_GIVEN INSTRUCTION 1_. Transcribe the part of the VBScript regex thread between "But if i write" and "for your help!", inclusive.
_GIVEN INSTRUCTION 2_. In the thread about fixing roman numerals with VBScript, what output does the asker get when passing UCase("$1$2$3$4") to re.Replace?
_GIVEN INSTRUCTION 3_. Resume the thread on fixing roman numerals with regex and VBScript, picking up right after its final line.

_PASSAGE TO READ_.
###

Fixing roman numerals with regex and VBScript

76 Views Asked by At

I have a text with broken roman numerals and want to fix them using VBScript.

I have following example string

some text Part I, some text Part Ii, some more text IiI, anything DXiV

I found following regex expression that captures roman numerals very well and don't capture regular words

\b(?=[MDCLXVI])(M{0,3})(C[DM]|D?C{0,3})(X[LC]|L?X{0,3})(I[VX]|V?I{0,3})\b

Now i'm making a script that will replace broken numbers with correct (i.e. all caps) ones. Here is what i have so far:

Set re = New RegExp
re.Pattern = "\b(?=[MDCLXVI])(M{0,3})(C[DM]|D?C{0,3})(X[LC]|L?X{0,3})(I[VX]|V?I{0,3})\b"
re.IgnoreCase = True
re.Global = True
str = "some text Part I, some text Part Ii, some more text IiI, anything DXiV"
result = re.Replace(str,UCase("$1$2$3$4"))

I'm getting same string as input.

But if i write re.Replace(str,"xxx") i'm getting all roman numerals correctly replaced with xxx.

I have read some tutorials and RegExp object documentation but still can't find the way. I guess this will be not as easy as i thought.

Thanks for your help!

1

There are 1 best solutions below

3
LesFerch On BEST ANSWER

I see that you're referencing the capture groups in the Replace, but I'm not sure that can be done in combination with a case change. If no other answers provide a way to do that, here's a more verbose solution:

Function CorrectRomanNumeralsCase(inputString)
    Dim pattern, matches, match, romanNumeral, correctedRomanNumeral
    pattern = "\b[IVXLCDM]+\b"
    Set regex = New RegExp
    regex.Pattern = pattern
    regex.IgnoreCase = True
    regex.Global = True
    Set matches = regex.Execute(inputString)

###

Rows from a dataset
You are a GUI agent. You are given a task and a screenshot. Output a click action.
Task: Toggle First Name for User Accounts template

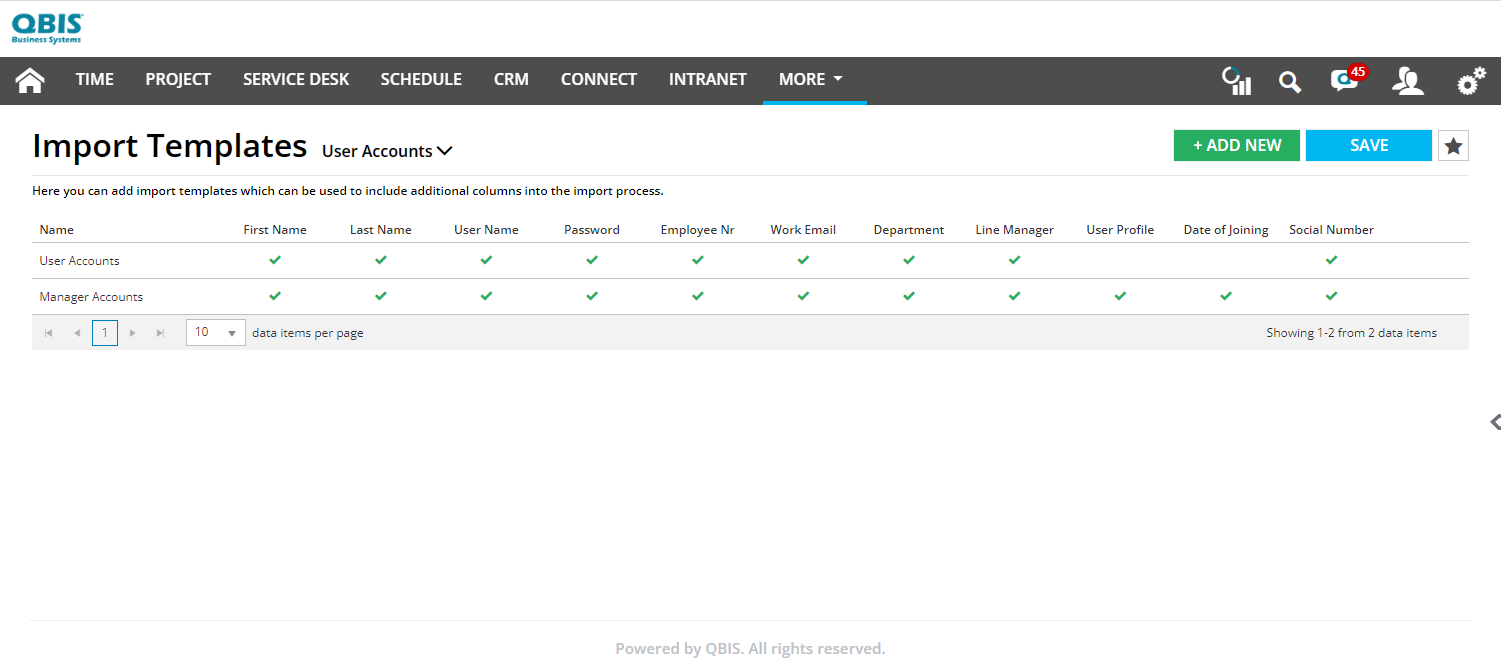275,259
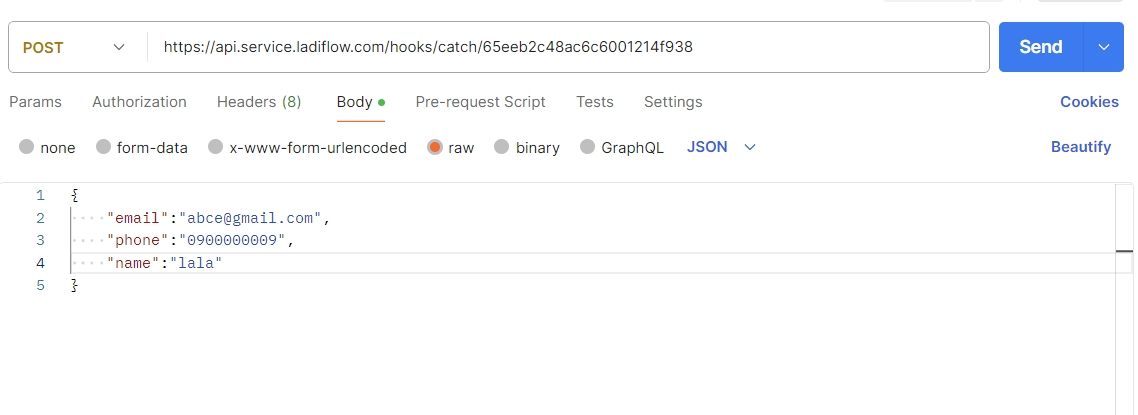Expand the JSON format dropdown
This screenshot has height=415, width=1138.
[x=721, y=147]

###

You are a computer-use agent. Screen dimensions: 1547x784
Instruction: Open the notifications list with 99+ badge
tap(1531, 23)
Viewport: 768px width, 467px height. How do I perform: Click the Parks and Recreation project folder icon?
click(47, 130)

###

_TASK RESULT 1_.
But if i write re.Replace(str,"xxx") i'm getting all roman numerals correctly replaced with xxx.

I have read some tutorials and RegExp object documentation but still can't find the way. I guess this will be not as easy as i thought.

Thanks for your help!

_TASK RESULT 2_. The same string as the input.

_TASK RESULT 3_.
    For Each match In matches
        romanNumeral = match.Value
        correctedRomanNumeral = UCase(romanNumeral)
        inputString = Replace(inputString, romanNumeral, correctedRomanNumeral)
    Next
    CorrectRomanNumeralsCase = inputString
End Function

inputString = "some text Part I, some text Part Ii, some more text IiI, anything DXiV"
correctedString = CorrectRomanNumeralsCase(inputString)
WScript.Echo correctedString

FYI, here's a PowerShell version

function Correct-RomanNumeralsCase {
    param ($inputString)
    $pattern = '\b([IVXLCDM]+)\b'
    $matches = [regex]::Matches($inputString, $pattern)
    foreach ($match in $matches) {
        $romanNumeral = $match.Groups[1].Value
        $correctedRomanNumeral = $romanNumeral.ToUpper()
        $inputString = $inputString -replace [regex]::Escape($romanNumeral), $correctedRomanNumeral
    }
    return $inputString
}

$inputString = "some text Part I, some text Part Ii, some more text IiI, anything DXiV"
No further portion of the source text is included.